Given records

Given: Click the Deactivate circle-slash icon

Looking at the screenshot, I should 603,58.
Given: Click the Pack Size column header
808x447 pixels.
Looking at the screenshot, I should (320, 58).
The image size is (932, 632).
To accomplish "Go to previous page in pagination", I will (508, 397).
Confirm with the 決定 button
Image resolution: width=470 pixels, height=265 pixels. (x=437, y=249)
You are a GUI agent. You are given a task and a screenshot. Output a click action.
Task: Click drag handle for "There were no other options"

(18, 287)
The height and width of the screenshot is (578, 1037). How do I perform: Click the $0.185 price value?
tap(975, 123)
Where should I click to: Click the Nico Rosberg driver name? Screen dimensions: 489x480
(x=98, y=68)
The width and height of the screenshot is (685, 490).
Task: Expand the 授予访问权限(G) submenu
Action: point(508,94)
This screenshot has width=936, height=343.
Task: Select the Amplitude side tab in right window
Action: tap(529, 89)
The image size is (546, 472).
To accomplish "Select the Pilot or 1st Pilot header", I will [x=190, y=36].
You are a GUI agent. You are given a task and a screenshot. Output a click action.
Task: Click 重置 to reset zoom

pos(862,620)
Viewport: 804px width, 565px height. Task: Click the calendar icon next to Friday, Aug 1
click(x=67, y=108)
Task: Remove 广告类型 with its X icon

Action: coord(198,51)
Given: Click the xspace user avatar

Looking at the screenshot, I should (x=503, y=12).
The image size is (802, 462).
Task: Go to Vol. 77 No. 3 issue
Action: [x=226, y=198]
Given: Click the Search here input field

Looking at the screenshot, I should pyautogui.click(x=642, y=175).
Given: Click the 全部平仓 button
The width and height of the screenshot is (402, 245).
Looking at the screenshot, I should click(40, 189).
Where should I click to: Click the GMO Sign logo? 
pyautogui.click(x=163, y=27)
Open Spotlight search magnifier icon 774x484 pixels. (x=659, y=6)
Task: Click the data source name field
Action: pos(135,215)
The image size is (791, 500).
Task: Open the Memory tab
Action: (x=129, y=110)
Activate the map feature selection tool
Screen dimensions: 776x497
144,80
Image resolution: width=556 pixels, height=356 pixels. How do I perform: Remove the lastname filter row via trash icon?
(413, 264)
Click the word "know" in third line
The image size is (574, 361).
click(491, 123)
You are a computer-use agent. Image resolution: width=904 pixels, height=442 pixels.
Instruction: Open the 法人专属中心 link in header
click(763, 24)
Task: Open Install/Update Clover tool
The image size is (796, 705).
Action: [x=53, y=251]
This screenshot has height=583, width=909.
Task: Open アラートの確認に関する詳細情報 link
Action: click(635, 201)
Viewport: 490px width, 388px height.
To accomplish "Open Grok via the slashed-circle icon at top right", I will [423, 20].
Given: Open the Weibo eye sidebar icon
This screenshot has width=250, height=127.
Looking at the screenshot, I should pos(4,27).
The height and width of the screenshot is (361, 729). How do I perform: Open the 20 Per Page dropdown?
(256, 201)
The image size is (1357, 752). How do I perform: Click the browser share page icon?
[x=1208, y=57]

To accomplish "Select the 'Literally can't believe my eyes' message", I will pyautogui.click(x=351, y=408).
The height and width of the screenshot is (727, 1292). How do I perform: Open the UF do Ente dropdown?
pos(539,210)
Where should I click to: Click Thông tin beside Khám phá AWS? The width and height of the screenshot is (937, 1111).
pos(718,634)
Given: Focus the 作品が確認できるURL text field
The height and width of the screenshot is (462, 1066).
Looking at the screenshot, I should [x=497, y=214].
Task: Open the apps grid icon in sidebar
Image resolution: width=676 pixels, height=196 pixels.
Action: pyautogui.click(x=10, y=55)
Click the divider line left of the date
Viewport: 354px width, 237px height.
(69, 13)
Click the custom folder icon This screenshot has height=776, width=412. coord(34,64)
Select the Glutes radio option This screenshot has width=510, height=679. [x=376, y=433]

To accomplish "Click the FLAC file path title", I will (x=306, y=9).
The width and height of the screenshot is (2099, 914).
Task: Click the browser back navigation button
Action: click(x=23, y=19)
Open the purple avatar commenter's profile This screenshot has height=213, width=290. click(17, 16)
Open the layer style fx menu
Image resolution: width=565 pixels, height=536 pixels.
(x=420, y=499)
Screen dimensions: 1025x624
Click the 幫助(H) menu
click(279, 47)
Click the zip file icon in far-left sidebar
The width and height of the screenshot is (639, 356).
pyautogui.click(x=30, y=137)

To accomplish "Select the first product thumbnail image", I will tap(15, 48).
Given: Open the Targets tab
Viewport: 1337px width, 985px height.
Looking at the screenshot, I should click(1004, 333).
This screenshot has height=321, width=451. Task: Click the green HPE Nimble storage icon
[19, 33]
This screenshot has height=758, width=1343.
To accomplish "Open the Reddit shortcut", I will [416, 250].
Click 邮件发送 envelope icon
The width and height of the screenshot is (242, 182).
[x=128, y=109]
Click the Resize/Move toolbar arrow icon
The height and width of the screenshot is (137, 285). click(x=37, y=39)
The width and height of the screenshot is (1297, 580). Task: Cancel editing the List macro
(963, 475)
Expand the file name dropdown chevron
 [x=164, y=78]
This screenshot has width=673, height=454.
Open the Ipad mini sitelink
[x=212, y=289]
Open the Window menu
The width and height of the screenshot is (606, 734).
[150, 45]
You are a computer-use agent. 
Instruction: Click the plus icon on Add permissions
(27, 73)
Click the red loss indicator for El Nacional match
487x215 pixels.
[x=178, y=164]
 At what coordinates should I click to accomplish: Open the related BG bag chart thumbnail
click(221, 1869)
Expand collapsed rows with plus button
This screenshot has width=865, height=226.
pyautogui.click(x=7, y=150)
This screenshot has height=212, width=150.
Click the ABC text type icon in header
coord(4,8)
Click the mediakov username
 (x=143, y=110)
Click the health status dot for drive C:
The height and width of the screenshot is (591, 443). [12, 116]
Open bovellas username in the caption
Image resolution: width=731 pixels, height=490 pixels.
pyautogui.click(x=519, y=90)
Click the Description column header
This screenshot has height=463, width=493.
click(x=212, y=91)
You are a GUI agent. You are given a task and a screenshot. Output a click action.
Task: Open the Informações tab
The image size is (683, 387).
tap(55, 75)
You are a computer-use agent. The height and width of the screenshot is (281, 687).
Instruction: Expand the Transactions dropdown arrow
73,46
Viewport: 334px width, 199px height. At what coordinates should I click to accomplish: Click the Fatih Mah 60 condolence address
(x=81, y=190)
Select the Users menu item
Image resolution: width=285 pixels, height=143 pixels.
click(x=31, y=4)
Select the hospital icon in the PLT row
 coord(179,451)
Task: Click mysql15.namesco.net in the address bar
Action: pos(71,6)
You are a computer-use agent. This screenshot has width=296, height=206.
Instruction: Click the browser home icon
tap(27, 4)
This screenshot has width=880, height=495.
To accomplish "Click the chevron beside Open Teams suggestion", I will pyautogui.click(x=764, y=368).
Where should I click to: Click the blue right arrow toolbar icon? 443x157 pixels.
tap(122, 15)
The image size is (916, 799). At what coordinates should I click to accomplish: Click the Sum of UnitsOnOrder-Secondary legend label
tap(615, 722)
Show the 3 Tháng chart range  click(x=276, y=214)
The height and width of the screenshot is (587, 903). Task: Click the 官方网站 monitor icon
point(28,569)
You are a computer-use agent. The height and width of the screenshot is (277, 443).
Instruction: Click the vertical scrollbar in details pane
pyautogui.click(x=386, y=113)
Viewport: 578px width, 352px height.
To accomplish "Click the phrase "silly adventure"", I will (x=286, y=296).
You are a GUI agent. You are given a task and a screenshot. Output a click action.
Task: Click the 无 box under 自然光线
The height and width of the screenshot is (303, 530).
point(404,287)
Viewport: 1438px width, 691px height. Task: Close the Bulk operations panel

Problem to work on
Would you please reproduce all of the lines above exactly?

Solution for this problem
Given: Click the Deactivate circle-slash icon

Looking at the screenshot, I should 603,58.
Given: Click the Pack Size column header
808x447 pixels.
Looking at the screenshot, I should (320, 58).
The image size is (932, 632).
To accomplish "Go to previous page in pagination", I will (508, 397).
Confirm with the 決定 button
Image resolution: width=470 pixels, height=265 pixels. (x=437, y=249)
You are a GUI agent. You are given a task and a screenshot. Output a click action.
Task: Click drag handle for "There were no other options"

(18, 287)
The height and width of the screenshot is (578, 1037). How do I perform: Click the $0.185 price value?
tap(975, 123)
Where should I click to: Click the Nico Rosberg driver name? Screen dimensions: 489x480
(x=98, y=68)
The width and height of the screenshot is (685, 490).
Task: Expand the 授予访问权限(G) submenu
Action: point(508,94)
This screenshot has width=936, height=343.
Task: Select the Amplitude side tab in right window
Action: tap(529, 89)
The image size is (546, 472).
To accomplish "Select the Pilot or 1st Pilot header", I will [x=190, y=36].
You are a GUI agent. You are given a task and a screenshot. Output a click action.
Task: Click 重置 to reset zoom

pos(862,620)
Viewport: 804px width, 565px height. Task: Click the calendar icon next to Friday, Aug 1
click(x=67, y=108)
Task: Remove 广告类型 with its X icon

Action: coord(198,51)
Given: Click the xspace user avatar

Looking at the screenshot, I should (x=503, y=12).
The image size is (802, 462).
Task: Go to Vol. 77 No. 3 issue
Action: [x=226, y=198]
Given: Click the Search here input field

Looking at the screenshot, I should pyautogui.click(x=642, y=175).
Given: Click the 全部平仓 button
The width and height of the screenshot is (402, 245).
Looking at the screenshot, I should click(40, 189).
Where should I click to: Click the GMO Sign logo? 
pyautogui.click(x=163, y=27)
Open Spotlight search magnifier icon 774x484 pixels. (x=659, y=6)
Task: Click the data source name field
Action: pos(135,215)
The image size is (791, 500).
Task: Open the Memory tab
Action: (x=129, y=110)
Activate the map feature selection tool
Screen dimensions: 776x497
144,80
Image resolution: width=556 pixels, height=356 pixels. How do I perform: Remove the lastname filter row via trash icon?
(413, 264)
Click the word "know" in third line
The image size is (574, 361).
click(491, 123)
You are a computer-use agent. Image resolution: width=904 pixels, height=442 pixels.
Instruction: Open the 法人专属中心 link in header
click(763, 24)
Task: Open Install/Update Clover tool
The image size is (796, 705).
Action: [x=53, y=251]
This screenshot has height=583, width=909.
Task: Open アラートの確認に関する詳細情報 link
Action: click(635, 201)
Viewport: 490px width, 388px height.
To accomplish "Open Grok via the slashed-circle icon at top right", I will [423, 20].
Given: Open the Weibo eye sidebar icon
This screenshot has width=250, height=127.
Looking at the screenshot, I should pos(4,27).
The height and width of the screenshot is (361, 729). How do I perform: Open the 20 Per Page dropdown?
(256, 201)
The image size is (1357, 752). How do I perform: Click the browser share page icon?
[x=1208, y=57]

To accomplish "Select the 'Literally can't believe my eyes' message", I will pyautogui.click(x=351, y=408).
The height and width of the screenshot is (727, 1292). How do I perform: Open the UF do Ente dropdown?
pos(539,210)
Where should I click to: Click Thông tin beside Khám phá AWS? The width and height of the screenshot is (937, 1111).
pos(718,634)
Given: Focus the 作品が確認できるURL text field
The height and width of the screenshot is (462, 1066).
Looking at the screenshot, I should [x=497, y=214].
Task: Open the apps grid icon in sidebar
Image resolution: width=676 pixels, height=196 pixels.
Action: pyautogui.click(x=10, y=55)
Click the divider line left of the date
Viewport: 354px width, 237px height.
(69, 13)
Click the custom folder icon This screenshot has height=776, width=412. coord(34,64)
Select the Glutes radio option This screenshot has width=510, height=679. [x=376, y=433]

To accomplish "Click the FLAC file path title", I will (x=306, y=9).
The width and height of the screenshot is (2099, 914).
Task: Click the browser back navigation button
Action: click(x=23, y=19)
Open the purple avatar commenter's profile This screenshot has height=213, width=290. click(17, 16)
Open the layer style fx menu
Image resolution: width=565 pixels, height=536 pixels.
(x=420, y=499)
Screen dimensions: 1025x624
Click the 幫助(H) menu
click(279, 47)
Click the zip file icon in far-left sidebar
The width and height of the screenshot is (639, 356).
pyautogui.click(x=30, y=137)

To accomplish "Select the first product thumbnail image", I will tap(15, 48).
Given: Open the Targets tab
Viewport: 1337px width, 985px height.
Looking at the screenshot, I should click(1004, 333).
This screenshot has height=321, width=451. Task: Click the green HPE Nimble storage icon
[19, 33]
This screenshot has height=758, width=1343.
To accomplish "Open the Reddit shortcut", I will [416, 250].
Click 邮件发送 envelope icon
The width and height of the screenshot is (242, 182).
[x=128, y=109]
Click the Resize/Move toolbar arrow icon
The height and width of the screenshot is (137, 285). click(x=37, y=39)
The width and height of the screenshot is (1297, 580). Task: Cancel editing the List macro
(963, 475)
Expand the file name dropdown chevron
 [x=164, y=78]
This screenshot has width=673, height=454.
Open the Ipad mini sitelink
[x=212, y=289]
Open the Window menu
The width and height of the screenshot is (606, 734).
[150, 45]
You are a computer-use agent. 
Instruction: Click the plus icon on Add permissions
(27, 73)
Click the red loss indicator for El Nacional match
487x215 pixels.
[x=178, y=164]
 At what coordinates should I click to accomplish: Open the related BG bag chart thumbnail
click(221, 1869)
Expand collapsed rows with plus button
This screenshot has width=865, height=226.
pyautogui.click(x=7, y=150)
This screenshot has height=212, width=150.
Click the ABC text type icon in header
coord(4,8)
Click the mediakov username
 (x=143, y=110)
Click the health status dot for drive C:
The height and width of the screenshot is (591, 443). [12, 116]
Open bovellas username in the caption
Image resolution: width=731 pixels, height=490 pixels.
pyautogui.click(x=519, y=90)
Click the Description column header
This screenshot has height=463, width=493.
click(x=212, y=91)
You are a GUI agent. You are given a task and a screenshot. Output a click action.
Task: Open the Informações tab
The image size is (683, 387).
tap(55, 75)
You are a computer-use agent. The height and width of the screenshot is (281, 687).
Instruction: Expand the Transactions dropdown arrow
73,46
Viewport: 334px width, 199px height. At what coordinates should I click to accomplish: Click the Fatih Mah 60 condolence address
(x=81, y=190)
Select the Users menu item
Image resolution: width=285 pixels, height=143 pixels.
click(x=31, y=4)
Select the hospital icon in the PLT row
 coord(179,451)
Task: Click mysql15.namesco.net in the address bar
Action: pos(71,6)
You are a computer-use agent. This screenshot has width=296, height=206.
Instruction: Click the browser home icon
tap(27, 4)
This screenshot has width=880, height=495.
To accomplish "Click the chevron beside Open Teams suggestion", I will pyautogui.click(x=764, y=368).
Where should I click to: Click the blue right arrow toolbar icon? 443x157 pixels.
tap(122, 15)
The image size is (916, 799). At what coordinates should I click to accomplish: Click the Sum of UnitsOnOrder-Secondary legend label
tap(615, 722)
Show the 3 Tháng chart range  click(x=276, y=214)
The height and width of the screenshot is (587, 903). Task: Click the 官方网站 monitor icon
point(28,569)
You are a computer-use agent. The height and width of the screenshot is (277, 443).
Instruction: Click the vertical scrollbar in details pane
pyautogui.click(x=386, y=113)
Viewport: 578px width, 352px height.
To accomplish "Click the phrase "silly adventure"", I will (x=286, y=296).
You are a GUI agent. You are given a task and a screenshot. Output a click action.
Task: Click the 无 box under 自然光线
The height and width of the screenshot is (303, 530).
point(404,287)
Viewport: 1438px width, 691px height. Task: Close the Bulk operations panel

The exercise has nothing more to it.